Requirement
Write the records out again exactly, but without pictures.

-=-=-

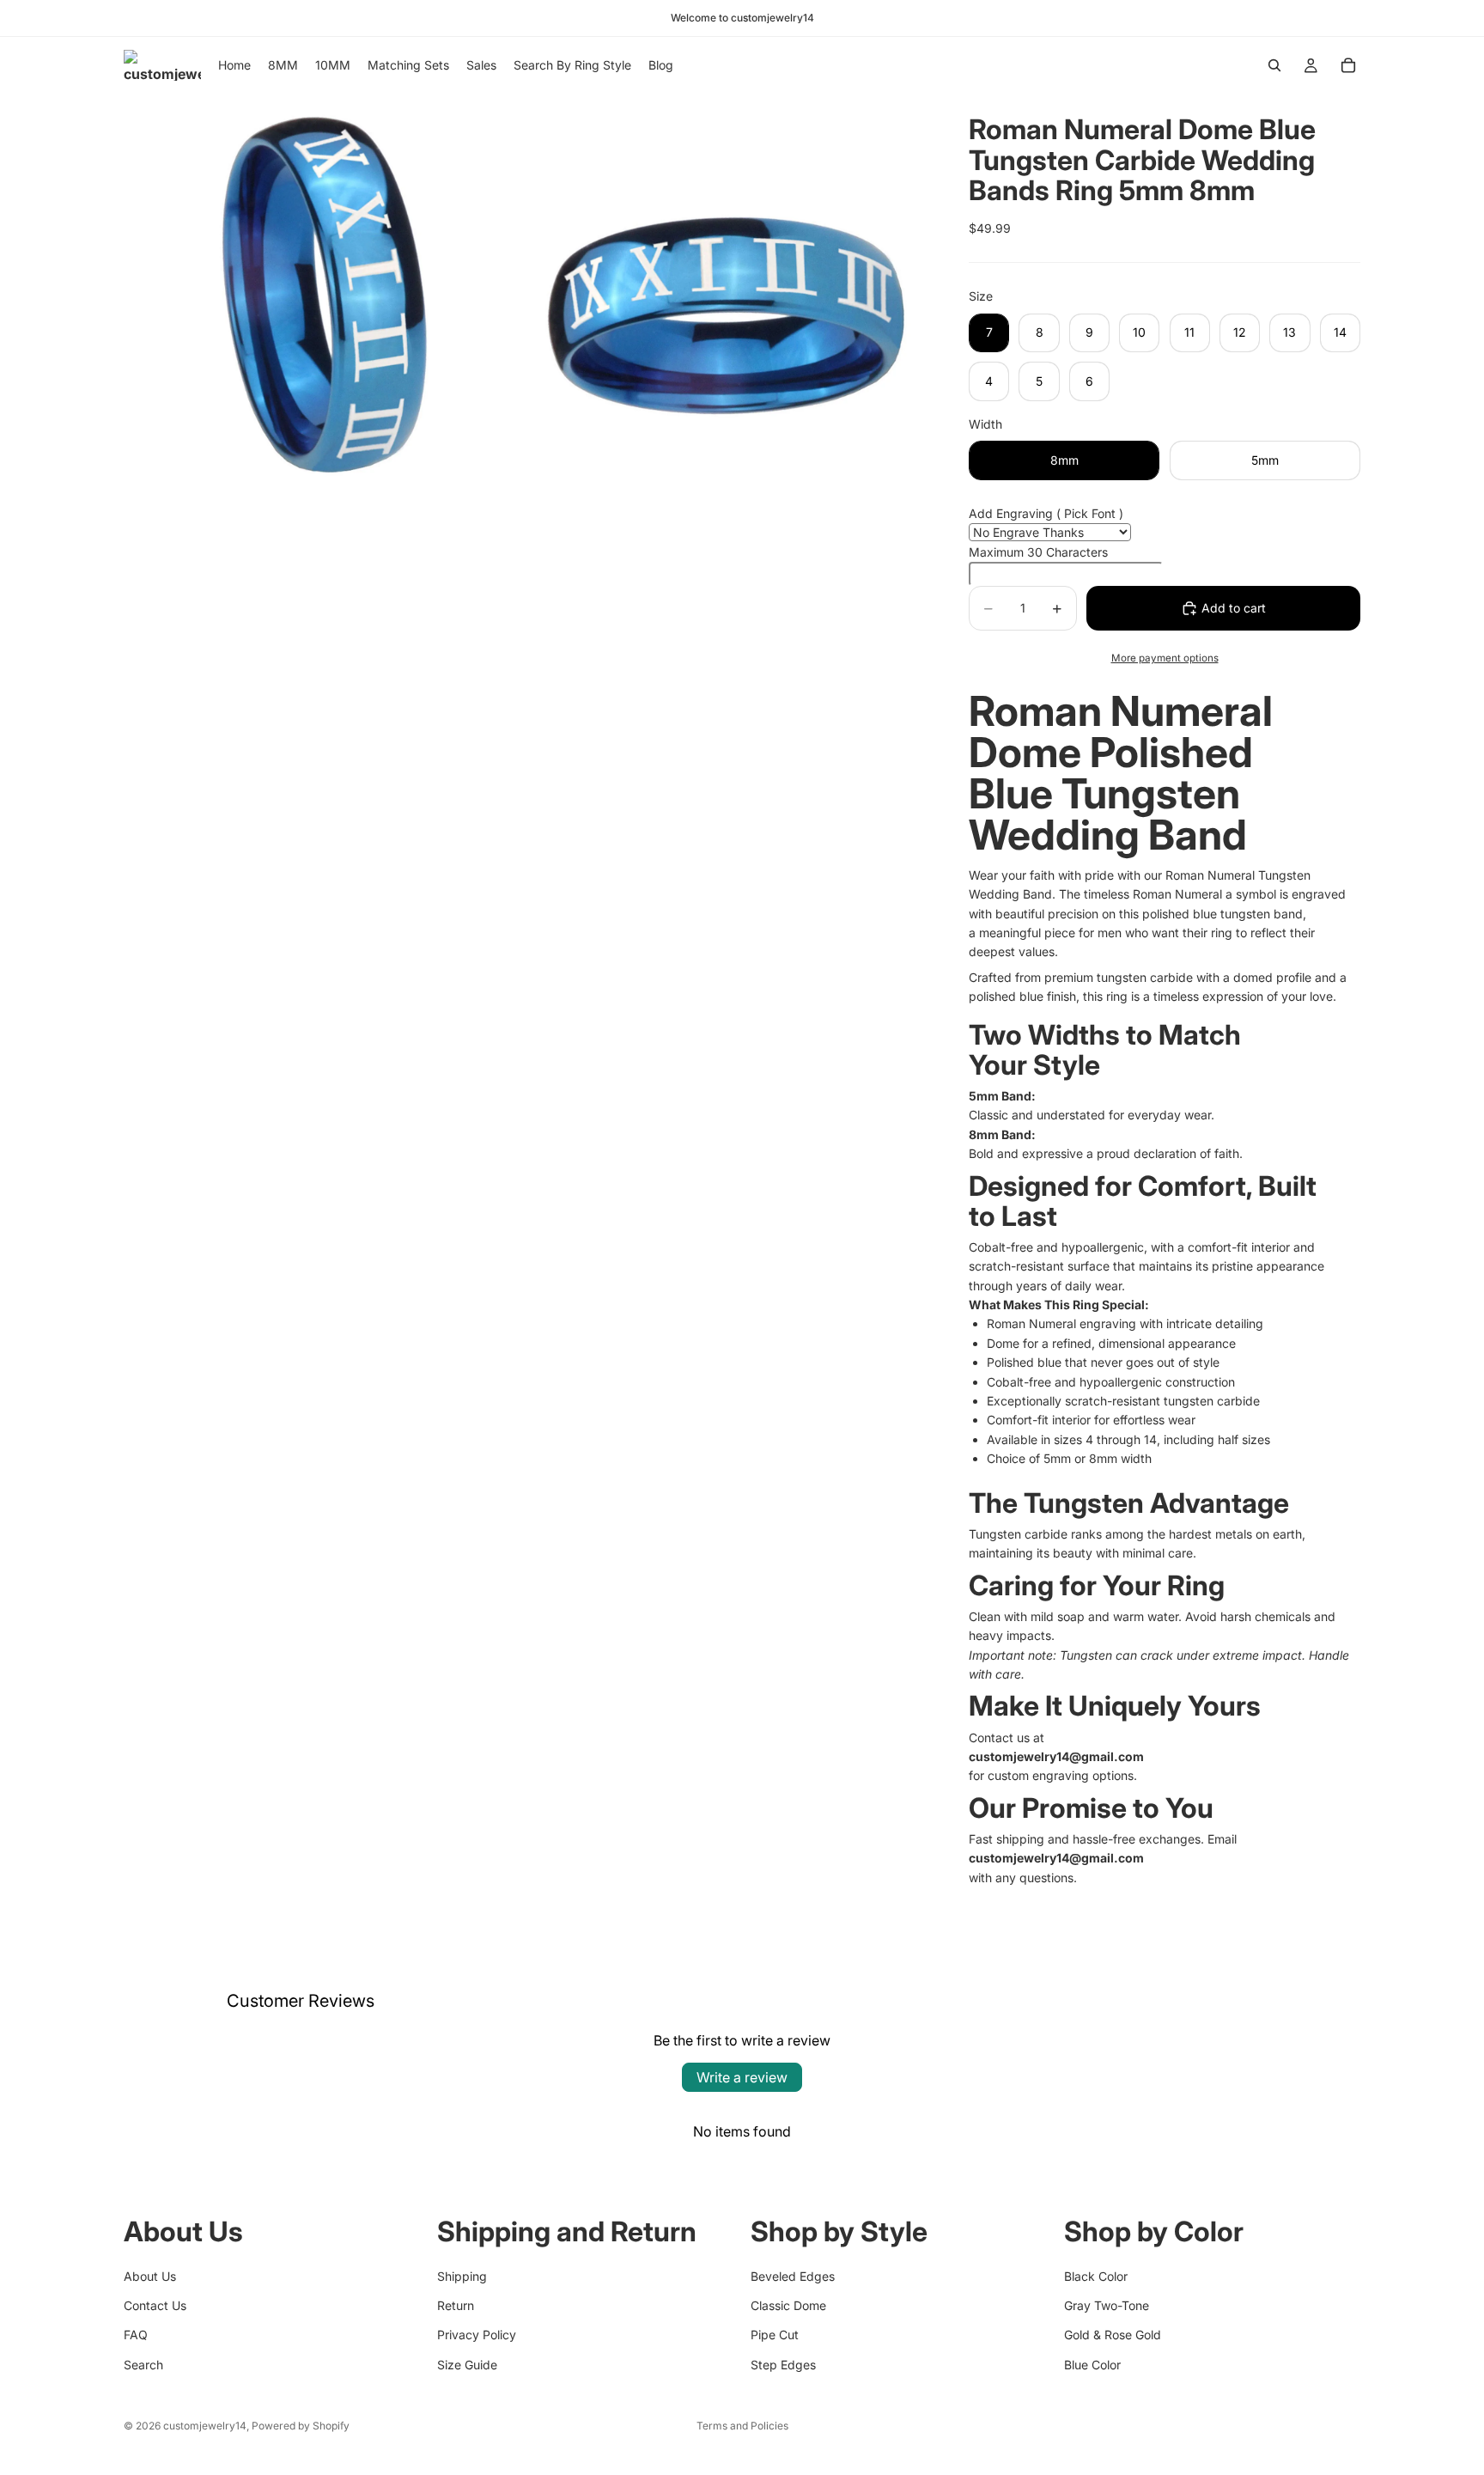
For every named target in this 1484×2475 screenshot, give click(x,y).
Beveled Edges (793, 2276)
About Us (150, 2276)
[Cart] (1348, 65)
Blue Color (1092, 2364)
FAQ (136, 2334)
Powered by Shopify (301, 2425)
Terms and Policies (742, 2425)
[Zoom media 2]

-=-=-

Expected output
For every named target in this 1484×2475 screenshot, give click(x,y).
Beveled Edges (793, 2276)
About Us (150, 2276)
[Cart] (1348, 65)
Blue Color (1092, 2364)
FAQ (136, 2334)
Powered by Shopify (301, 2425)
Terms and Policies (742, 2425)
[Zoom media 2]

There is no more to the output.